Guha Rajarshi
School of Informatics, Indiana University, Bloomington, IN 47408, USA.
J Comput Aided Mol Des. 2008 Dec;22(12):857-71. doi: 10.1007/s10822-008-9240-5. Epub 2008 Sep 11.
The goal of a quantitative structure-activity relationship (QSAR) model is to encode the relationship between molecular structure and biological activity or physical property. Based on this encoding, such models can be used for predictive purposes. Assuming the use of relevant and meaningful descriptors, and a statistically significant model, extraction of the encoded structure-activity relationships (SARs) can provide insight into what makes a molecule active or inactive. Such analyses by QSAR models are useful in a number of scenarios, such as suggesting structural modifications to enhance activity, explanation of outliers and exploratory analysis of novel SARs. In this paper we discuss the need for interpretation and an overview of the factors that affect interpretability of QSAR models. We then describe interpretation protocols for different types of models, highlighting the different types of interpretations, ranging from very broad, global, trends to very specific, case-by-case, descriptions of the SAR, using examples from the training set. Finally, we discuss a number of case studies where workers have provide some form of interpretation of a QSAR model.

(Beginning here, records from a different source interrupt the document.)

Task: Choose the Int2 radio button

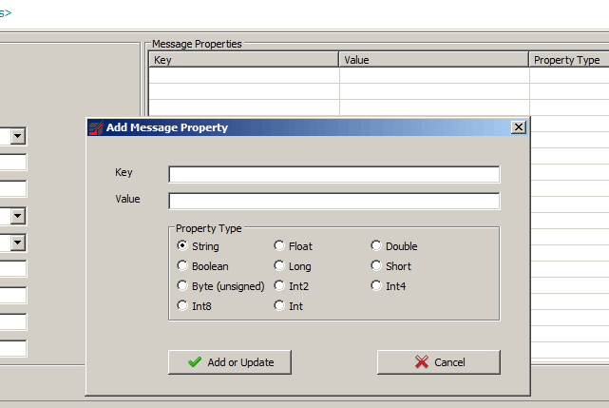Action: point(279,285)
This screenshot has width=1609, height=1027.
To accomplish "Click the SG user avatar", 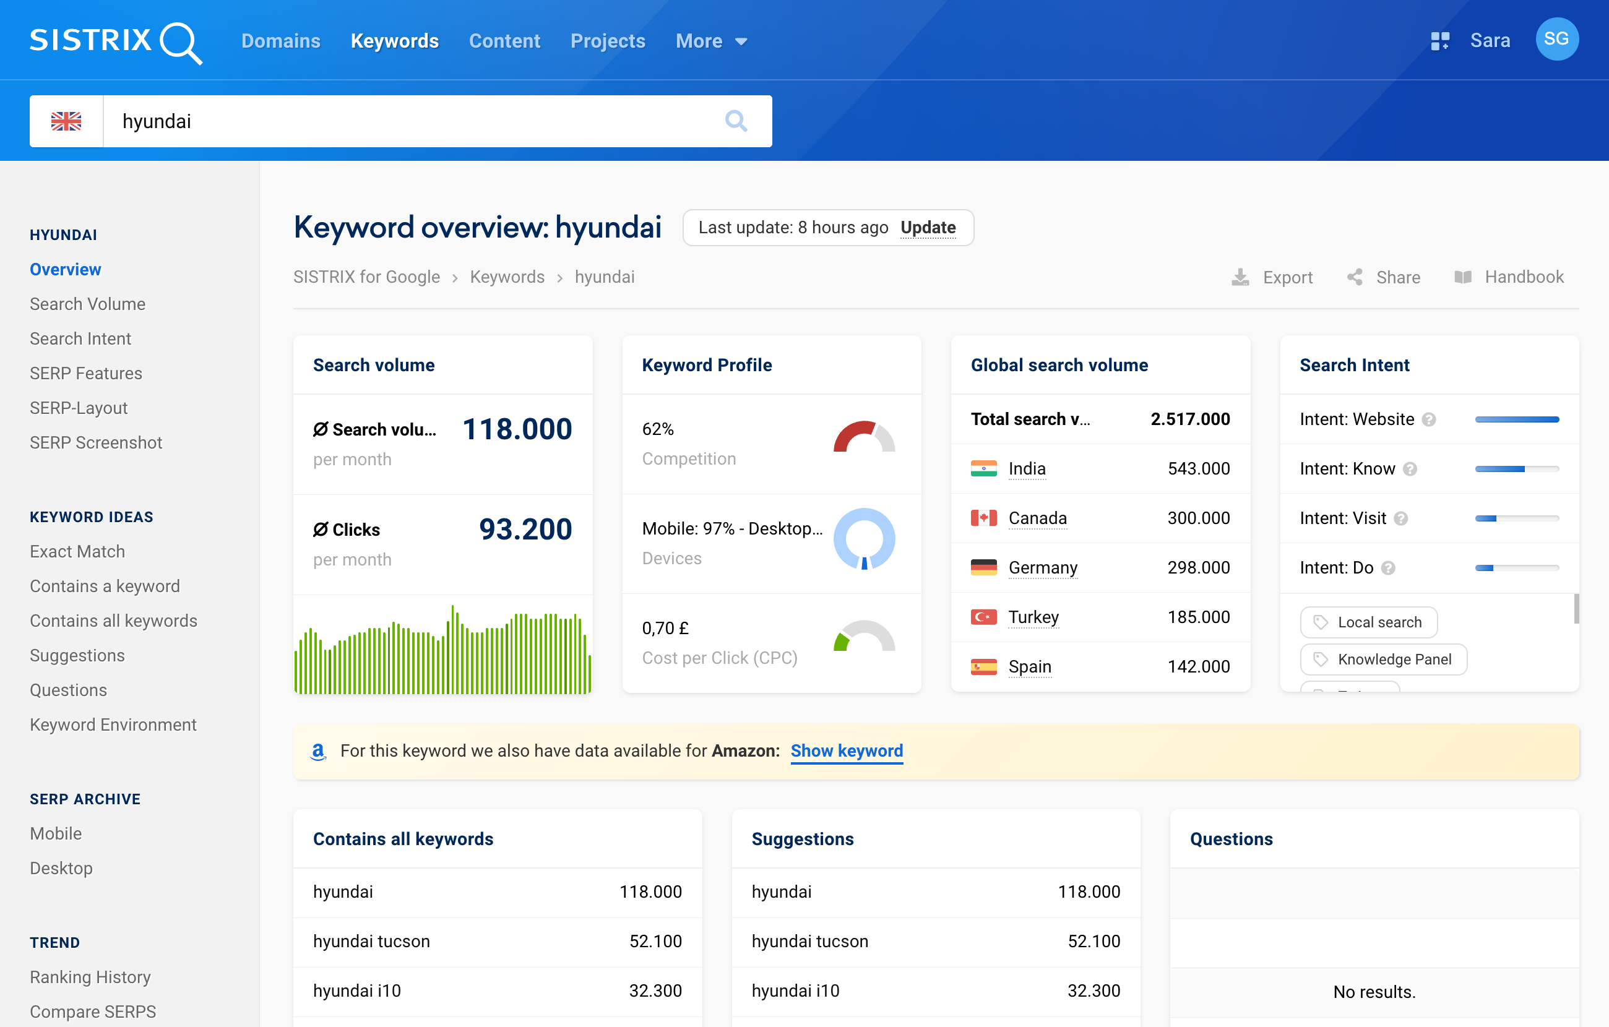I will coord(1557,39).
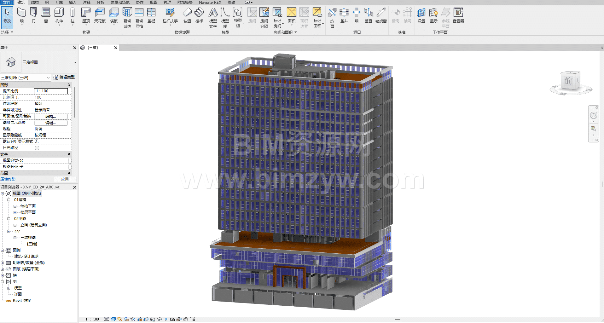The height and width of the screenshot is (323, 604).
Task: Click the 视图比例 value field
Action: point(51,91)
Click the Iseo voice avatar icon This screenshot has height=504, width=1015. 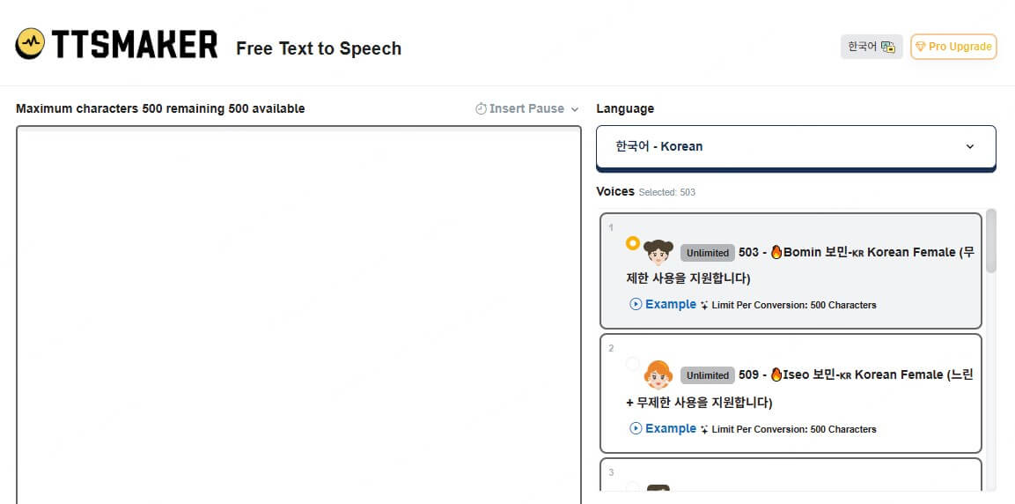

定量构效关系(QSAR)模型的目标是对分子结构与生物活性或物理性质之间的关系进行编码。基于这种编码,此类模型可用于预测目的。假设使用相关且有意义的描述符以及具有统计学意义的模型,提取编码的构效关系(SAR)能够深入了解使分子具有活性或无活性的因素。QSAR模型的此类分析在许多情况下都很有用,例如建议进行结构修饰以增强活性、解释异常值以及对新型SAR进行探索性分析。在本文中,我们讨论了解释的必要性以及影响QSAR模型可解释性的因素概述。然后,我们描述了不同类型模型的解释协议,突出了不同类型的解释,从非常宽泛的全局趋势到非常具体的逐个案例的SAR描述,并使用训练集中的示例进行说明。最后,我们讨论了一些案例研究,其中研究人员对QSAR模型进行了某种形式的解释。